When I think about African American romance novels, I can’t help but think of the Black Barbie. Now, I realize this connection doesn’t automatically come to mind for all. So, bear with me as I explain.

Playing with dolls and reading romance fiction are both recreational activities that provide pleasure and enjoyment. And, while women and girls aren’t the only gender to participate in these recreational activities, they make up the majority in both. Also, I don’t think I am making too much of a leap in connection when I say that the joy a little girl experiences when she opens up the box of a brand new doll is pretty close to the joy many women feel when they open up a new shipment of books from Harlequin when it comes in the mail. (Maybe I should just speak for myself in this regard, since I have been known to stalk my mailman as I wait for my latest order from eHarlequin.com…)
mattel christie
As a child growing up in the 70s and 80s, I was lucky enough to grow up in a time when Mattel’s Christie doll—the second black Barbie doll after the ill-fated “Colored Francie”—was widely available. Besides Christie, there were lots of other baby dolls with brown skin just like mine. I never had to experience a time like Black feminist scholar Ann DuCille writes about when I couldn’t play with a doll that “looked” like me. I can’t say the same for having romance novels to read. I used to sneak my mother’s Harlequin Presents and her Silhouette novels in the 80s. That’s where I became addicted to romance and really honed my love of reading. I would spend entire weekends reading book after book after book. I fell in love with romance when I was twelve; right around the same time I publicly stopped playing with dolls. (Truthfully, I played with Barbie dolls until I was around fourteen. But I would’ve never admitted it.) As I became an adult, I lost touch with romance novels much like I stopped playing with dolls. (Okay, I actually still collect black porcelain dolls and even some collectible designer Barbie dolls. But I don’t “play” with them. That’s my story and I’m sticking to it…)

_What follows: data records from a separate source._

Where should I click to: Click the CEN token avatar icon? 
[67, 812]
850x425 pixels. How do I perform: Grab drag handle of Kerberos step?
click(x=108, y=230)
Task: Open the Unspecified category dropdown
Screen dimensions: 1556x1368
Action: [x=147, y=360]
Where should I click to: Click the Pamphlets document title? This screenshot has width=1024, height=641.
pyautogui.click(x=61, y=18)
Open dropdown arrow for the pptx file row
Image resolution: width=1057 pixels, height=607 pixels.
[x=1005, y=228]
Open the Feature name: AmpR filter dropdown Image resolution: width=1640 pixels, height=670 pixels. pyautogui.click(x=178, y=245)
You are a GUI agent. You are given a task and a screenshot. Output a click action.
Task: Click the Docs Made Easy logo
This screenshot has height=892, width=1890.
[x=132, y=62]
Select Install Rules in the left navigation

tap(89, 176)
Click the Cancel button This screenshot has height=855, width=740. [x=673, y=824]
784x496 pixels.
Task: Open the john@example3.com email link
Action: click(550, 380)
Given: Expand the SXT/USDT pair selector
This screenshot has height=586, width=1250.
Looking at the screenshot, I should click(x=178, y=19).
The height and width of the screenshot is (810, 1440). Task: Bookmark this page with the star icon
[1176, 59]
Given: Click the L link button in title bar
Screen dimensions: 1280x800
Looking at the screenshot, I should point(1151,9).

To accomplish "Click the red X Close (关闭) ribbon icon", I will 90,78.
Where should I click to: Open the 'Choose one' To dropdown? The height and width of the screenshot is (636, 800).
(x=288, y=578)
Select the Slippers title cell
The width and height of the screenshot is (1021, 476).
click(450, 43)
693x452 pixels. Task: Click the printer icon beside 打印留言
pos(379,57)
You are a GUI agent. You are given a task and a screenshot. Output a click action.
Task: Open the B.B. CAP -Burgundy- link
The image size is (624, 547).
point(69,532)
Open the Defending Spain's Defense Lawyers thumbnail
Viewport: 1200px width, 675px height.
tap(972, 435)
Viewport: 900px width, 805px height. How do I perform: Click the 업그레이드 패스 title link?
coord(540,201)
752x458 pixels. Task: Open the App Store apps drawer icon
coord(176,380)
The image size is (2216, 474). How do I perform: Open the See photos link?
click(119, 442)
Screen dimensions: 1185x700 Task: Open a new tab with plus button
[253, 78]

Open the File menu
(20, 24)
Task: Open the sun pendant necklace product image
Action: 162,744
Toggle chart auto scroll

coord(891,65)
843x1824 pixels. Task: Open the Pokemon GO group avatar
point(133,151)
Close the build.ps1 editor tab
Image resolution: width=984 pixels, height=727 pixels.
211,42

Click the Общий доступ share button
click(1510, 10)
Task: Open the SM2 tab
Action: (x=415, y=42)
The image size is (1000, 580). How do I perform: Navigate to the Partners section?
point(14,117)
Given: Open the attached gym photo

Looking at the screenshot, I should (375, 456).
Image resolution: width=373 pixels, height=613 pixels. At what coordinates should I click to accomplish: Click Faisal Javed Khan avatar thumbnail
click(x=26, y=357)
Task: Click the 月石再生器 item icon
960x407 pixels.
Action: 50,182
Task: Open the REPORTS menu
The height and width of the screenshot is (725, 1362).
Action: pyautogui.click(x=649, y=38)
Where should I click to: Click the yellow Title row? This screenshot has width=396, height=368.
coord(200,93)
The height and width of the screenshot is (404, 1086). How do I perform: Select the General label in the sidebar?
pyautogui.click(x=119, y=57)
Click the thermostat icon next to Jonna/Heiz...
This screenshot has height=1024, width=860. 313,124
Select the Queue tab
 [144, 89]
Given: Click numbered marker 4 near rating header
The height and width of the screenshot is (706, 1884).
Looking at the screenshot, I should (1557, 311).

Before Kensington published the first Arabesque novels fifteen years ago, there had been a few romance novels published that featured black heroes and heroines. There was Rosiland Welles’s Entwined Destinies (1980), Jackie Weger’s A Strong and Tender Thread (1983), Sandra Kitt’s Adam and Eva (1985) and Joyce McGill’s Unforgivable (1992). There were also attempts made to publish African American romance lines by Holloway House and Odyssey Books. However, romance novels that showcased black love had been sparse to say the least.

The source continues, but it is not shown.